Abstract
Indigenous peoples have been placed under the colonial gaze of health researchers for far too long. As the objects of health researcher’s enquiry, Indigenous peoples have contributed to the building of health researchers’ CVs and careers. The Declaration of Alma Ata (World Health Organization 1978) brought the importance of full community participation for effective primary health care to the centre, embracing planning, implementation, management and evaluation of programs. Similarly, protocols for ethical health research have, more recently, embraced the imperative of meaningful engagement of Indigenous peoples in all aspects of health research that focuses on Indigenous people’s health and health care. Key publications that provide guidance to health researchers about expectations and best practice include ‘Te Ara Tika Guidelines for Māori research ethics: a framework for researchers and ethics committee members’ (Hudson et al. 2010), ‘Guidelines for researchers on health research involving Māori, version 2’, (Health Research Council of New Zealand 2010) and the National Health and Medical Research Council’s recently updated Indigenous health research guidelines and ‘Keeping research on track’ statement (National Health and Medical Research Council 2018a, 2018b).
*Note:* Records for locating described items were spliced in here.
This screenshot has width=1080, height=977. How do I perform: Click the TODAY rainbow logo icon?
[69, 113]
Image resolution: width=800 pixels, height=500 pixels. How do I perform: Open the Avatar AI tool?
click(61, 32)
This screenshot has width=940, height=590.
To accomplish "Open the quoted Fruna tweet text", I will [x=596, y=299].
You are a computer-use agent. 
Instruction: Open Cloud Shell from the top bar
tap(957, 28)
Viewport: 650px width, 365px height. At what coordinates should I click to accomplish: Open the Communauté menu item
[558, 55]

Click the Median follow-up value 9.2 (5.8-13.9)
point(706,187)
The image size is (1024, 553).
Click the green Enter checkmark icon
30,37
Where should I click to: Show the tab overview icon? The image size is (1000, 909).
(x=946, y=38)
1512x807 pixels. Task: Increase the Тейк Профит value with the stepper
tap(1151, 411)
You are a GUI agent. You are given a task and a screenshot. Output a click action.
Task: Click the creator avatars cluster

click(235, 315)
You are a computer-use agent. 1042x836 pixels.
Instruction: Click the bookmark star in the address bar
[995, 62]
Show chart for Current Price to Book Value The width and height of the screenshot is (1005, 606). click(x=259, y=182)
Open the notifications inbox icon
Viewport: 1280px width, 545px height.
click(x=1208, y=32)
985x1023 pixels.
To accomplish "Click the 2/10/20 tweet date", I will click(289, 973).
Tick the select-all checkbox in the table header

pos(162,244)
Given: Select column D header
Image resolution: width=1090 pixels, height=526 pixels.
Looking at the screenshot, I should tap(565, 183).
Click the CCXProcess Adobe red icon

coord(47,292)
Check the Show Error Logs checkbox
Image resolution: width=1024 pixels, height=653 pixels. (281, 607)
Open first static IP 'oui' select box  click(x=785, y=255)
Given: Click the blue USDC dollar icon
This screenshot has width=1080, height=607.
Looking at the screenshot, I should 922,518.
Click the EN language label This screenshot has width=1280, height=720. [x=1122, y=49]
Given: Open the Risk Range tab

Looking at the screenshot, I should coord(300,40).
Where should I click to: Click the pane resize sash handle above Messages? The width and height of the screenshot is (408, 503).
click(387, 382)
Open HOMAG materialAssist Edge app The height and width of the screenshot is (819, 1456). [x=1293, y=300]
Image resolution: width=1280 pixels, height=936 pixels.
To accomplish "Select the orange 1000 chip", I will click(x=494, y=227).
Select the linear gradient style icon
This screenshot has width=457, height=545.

In developing this special issue, we were particularly interested in health research conducted in Indigenous communities that was driven by those communities and led by Indigenous researchers. After a very strong response from the expression of interest, we have a solid collection of work from across Aotearoa (New Zealand), Australia and Hawaii. This collection of papers reflects the focus the journal has on primary health, documents both approaches and principles of relevance in connection to Indigenous health and health care research, gives some interesting examples of best practice, and reveals the breadth of engagement in the field by Indigenous health researchers. In addition, there are also articles that document innovative approaches within medical education that engage community extensively. Of the 20 papers included in the special issue, 14 have Indigenous researchers as first author and all but one have Indigenous coauthorship. We look forward to seeing more of the literature reporting Indigenous health research outcomes authored by Indigenous health researchers.